The selection of significant variables reveals risk factors of stroke. All variables except residence type were significant in the univariate regression; however, only well-known predisposing factors were selected as significant variables after multivariable logistic regression. The four significant variables in our model are consistent with previous studies on risk factors predisposing individuals to stroke. Hypertension is the single most important modifiable risk factor for both ischemic stroke and intracerebral hemorrhage [24,25,26]. Furthermore, the incidence of stroke increases with age [27], and increasing degrees of glucose intolerance lead to an increasing risk of thromboembolic stroke [28, 29]. The process of variable selection is used to find potential risk factors for specific diseases in medical datasets. However, we can estimate the limitations of our model based on the exclusion of smoking status, which is a well-known predisposing factor [30, 31]. The exclusion of smoking status may have two effects. First, stroke incidence shows a dose-dependent relationship with smoking with a more than twofold increase in heavy smokers compared with light smokers [32]. In addition, cessation of smoking decreases the risk of stroke in former smokers to the level of non-smokers after 5 years of abstinence [33]. Our dataset included smoking status (never smokers, former smokers, and current smokers), but the dose of smoking and the period of cessation of smoking were not included in the dataset. Second, the missing data corresponding to the smoking status in the dataset represented 30.6% (8,706/41,931) of included cases. The large percentage of missing data on smoking status may affect the exclusion of smoking status in our final model. Nonetheless, the selected variables in the scoring model are consistent with those reported in previous studies on risk factors of stroke [25, 28, 31]. Although the smoking status was excluded, the most well-known risk factors of stroke were included in our model. Therefore, the selection of variables in this study could be used as an example to identify new risk factors using various datasets and confirm risk factors in longitudinal studies.

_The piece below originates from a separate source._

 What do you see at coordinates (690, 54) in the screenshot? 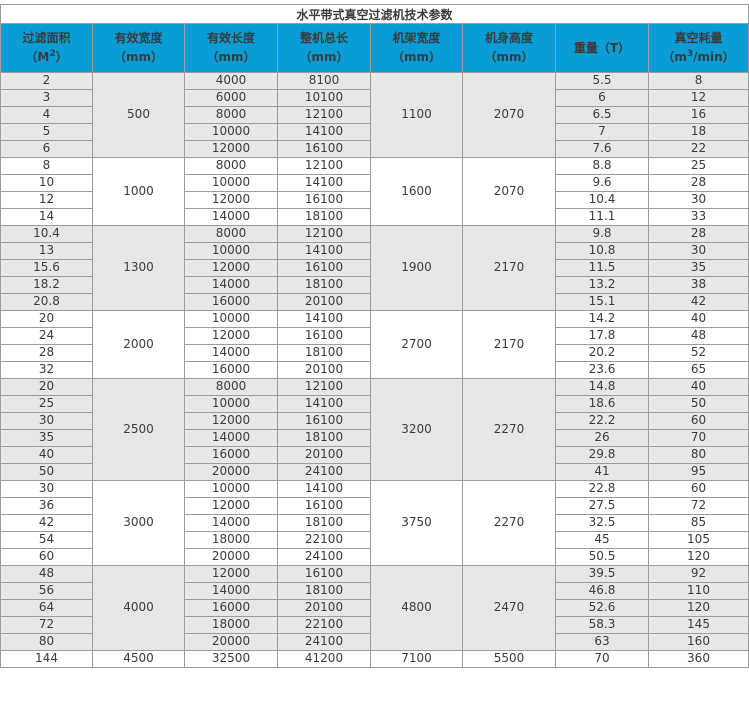
I see `superscript: 3` at bounding box center [690, 54].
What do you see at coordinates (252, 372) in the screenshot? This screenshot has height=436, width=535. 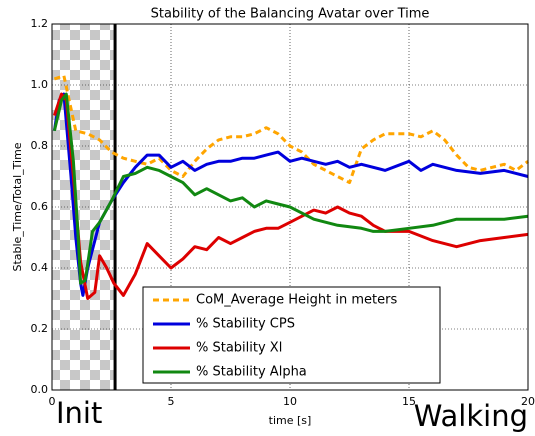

This study had several limitations. First, the dataset contains limited information on stroke type and variables. Further information regarding diseases and variables could help improve the performance of the disease-scoring model. Second, the distribution of disease scores was not smooth. We could develop a smoother distribution of stroke scores if we had the numerical information of systolic and diastolic blood pressure in addition to a yes or no categorical variable for hypertension.

Conclusions

The disease-scoring model, based on the scorecard concept, is flexible and simple, making it suitable for individual use or adoption by government agencies responsible for public health. Although the current model is based on a limited number of variables extracted from publicly available datasets, it has the potential to expand into a model that can better reflect the risk factors for stroke by utilizing large-scale data collection at institutional and national levels. Even with the addition of more variables, the results will be presented in a scorecard format that can be easily evaluated by the public, making it highly applicable for individual use. If the stroke score is high due to factors such as high body weight or glucose levels, patients may be motivated to manage their health by adjusting their weight or managing their diet to reduce the risk factors of stroke. In conclusion, this scorecard model offers several advantages for identifying and managing risk factors, thereby promoting primary prevention of stroke.